幸福の木の奇跡
私の職場が徳島経済産業会館に引っ越したのは丁度10年前だった。引っ越し祝いに胡蝶蘭や観葉植物をたくさん頂いた。
10年前頂いた植物で、現在生き残っているのは一本の幸福の木だけだ。幸福の木は役員室の隅っこにひっそりと住んでいる。しかし幸福の木も年々弱ってきていた。半年前くらいに、葉を落とし貧相になった幸福の木を捨てようか?と同僚に相談した。しかしまだ葉が何枚か残っている。
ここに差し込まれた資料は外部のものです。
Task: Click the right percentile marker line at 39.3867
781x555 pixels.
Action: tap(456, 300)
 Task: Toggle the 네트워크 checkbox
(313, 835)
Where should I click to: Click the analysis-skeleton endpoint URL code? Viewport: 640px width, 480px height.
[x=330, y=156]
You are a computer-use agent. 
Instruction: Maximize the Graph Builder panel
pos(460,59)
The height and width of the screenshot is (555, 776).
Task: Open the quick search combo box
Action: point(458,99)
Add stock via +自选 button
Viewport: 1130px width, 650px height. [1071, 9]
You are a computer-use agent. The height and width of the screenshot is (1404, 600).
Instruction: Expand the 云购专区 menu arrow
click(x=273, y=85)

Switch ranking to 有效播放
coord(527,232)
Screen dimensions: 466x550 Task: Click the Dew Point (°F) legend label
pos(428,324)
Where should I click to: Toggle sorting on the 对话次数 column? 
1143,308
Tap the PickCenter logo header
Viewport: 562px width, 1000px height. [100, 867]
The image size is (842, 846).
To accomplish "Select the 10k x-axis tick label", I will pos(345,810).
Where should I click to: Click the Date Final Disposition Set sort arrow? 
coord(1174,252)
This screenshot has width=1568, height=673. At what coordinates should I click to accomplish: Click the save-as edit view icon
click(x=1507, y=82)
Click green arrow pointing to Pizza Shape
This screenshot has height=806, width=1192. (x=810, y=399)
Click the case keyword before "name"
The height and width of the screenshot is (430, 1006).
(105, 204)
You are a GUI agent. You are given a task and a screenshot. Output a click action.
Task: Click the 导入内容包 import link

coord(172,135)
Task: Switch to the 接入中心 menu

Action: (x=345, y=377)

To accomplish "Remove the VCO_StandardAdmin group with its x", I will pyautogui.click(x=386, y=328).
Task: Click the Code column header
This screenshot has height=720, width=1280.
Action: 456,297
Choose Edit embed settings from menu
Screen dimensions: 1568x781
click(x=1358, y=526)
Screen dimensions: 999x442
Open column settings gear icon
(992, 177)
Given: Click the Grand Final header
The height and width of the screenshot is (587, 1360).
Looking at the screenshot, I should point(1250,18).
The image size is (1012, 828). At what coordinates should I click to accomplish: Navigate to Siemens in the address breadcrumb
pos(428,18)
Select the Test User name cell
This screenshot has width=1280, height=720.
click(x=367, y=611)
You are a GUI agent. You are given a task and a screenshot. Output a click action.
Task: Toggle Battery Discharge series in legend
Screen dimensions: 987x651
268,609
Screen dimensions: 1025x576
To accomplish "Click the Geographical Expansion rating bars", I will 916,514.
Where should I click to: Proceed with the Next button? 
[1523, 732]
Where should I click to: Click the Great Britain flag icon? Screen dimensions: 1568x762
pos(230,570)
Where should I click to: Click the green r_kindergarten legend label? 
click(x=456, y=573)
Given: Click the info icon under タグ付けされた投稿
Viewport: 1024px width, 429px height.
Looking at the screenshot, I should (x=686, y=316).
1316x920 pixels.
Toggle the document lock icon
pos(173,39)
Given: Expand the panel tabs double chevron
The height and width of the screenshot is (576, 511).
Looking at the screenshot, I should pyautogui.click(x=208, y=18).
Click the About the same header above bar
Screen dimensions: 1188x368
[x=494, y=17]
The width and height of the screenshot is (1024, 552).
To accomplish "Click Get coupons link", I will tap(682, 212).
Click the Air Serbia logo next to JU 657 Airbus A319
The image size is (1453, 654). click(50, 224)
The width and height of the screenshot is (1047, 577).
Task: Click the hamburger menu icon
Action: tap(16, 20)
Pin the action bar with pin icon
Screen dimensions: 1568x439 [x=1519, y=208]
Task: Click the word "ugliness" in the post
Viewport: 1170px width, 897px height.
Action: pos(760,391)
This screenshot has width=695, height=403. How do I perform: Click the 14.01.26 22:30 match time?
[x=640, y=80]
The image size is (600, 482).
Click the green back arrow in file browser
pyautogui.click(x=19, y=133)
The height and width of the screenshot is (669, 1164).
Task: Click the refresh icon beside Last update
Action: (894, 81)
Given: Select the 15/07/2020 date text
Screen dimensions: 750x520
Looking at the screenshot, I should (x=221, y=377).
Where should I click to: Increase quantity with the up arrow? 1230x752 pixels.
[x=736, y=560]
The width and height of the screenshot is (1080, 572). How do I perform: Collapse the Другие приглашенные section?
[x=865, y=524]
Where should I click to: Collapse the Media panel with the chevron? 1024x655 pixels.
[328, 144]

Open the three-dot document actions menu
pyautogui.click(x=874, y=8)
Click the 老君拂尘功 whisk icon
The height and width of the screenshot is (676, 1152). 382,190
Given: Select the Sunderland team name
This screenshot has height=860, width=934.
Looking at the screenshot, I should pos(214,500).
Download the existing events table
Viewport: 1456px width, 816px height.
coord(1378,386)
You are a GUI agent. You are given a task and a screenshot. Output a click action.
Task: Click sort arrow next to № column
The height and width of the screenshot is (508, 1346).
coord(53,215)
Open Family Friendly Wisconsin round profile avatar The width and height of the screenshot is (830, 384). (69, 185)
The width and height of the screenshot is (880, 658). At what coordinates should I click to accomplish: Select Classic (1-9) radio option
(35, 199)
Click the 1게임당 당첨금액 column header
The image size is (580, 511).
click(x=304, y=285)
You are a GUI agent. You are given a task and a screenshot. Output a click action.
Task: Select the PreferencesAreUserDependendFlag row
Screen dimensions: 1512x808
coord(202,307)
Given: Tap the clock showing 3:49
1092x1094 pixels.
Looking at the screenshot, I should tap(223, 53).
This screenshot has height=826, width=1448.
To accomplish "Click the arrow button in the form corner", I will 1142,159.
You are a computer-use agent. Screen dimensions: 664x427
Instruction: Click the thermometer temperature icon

全ての葉が落ちてしまった時に捨てることにした。
先日、役員室のソファを動かす機会があった。ソファの裏に住んでいる幸福の木が全身の姿を現した。ビックリした。葉っぱをほとんど落としていた幸福の木の根っこのあたりから新しい元気な葉っぱが伸びていた。役員に尋ねたら、3か月前位に幸福の木の存在に気づき、時々水をあげているとのこと。
もちろん私も10年間、時々幸福の木に水をやってきた。しかし、幸福の木は弱り続けた。
一緒の部屋に住む役員から暖かい愛情を受けたのが嬉しくて、新芽を生やしたのだろうか。
よく植物を育てる時は、話しかけたら元気に育ついう話を聞く時がある。いつも「ヘェ〜」と感心して見せるが、内心信じてなかった。しかし役員室に住んでいる幸福の木の奇跡の復活を目の当たりにして、植物にも人と同じく愛情を注ぐことが大切なのかもしれないと思った。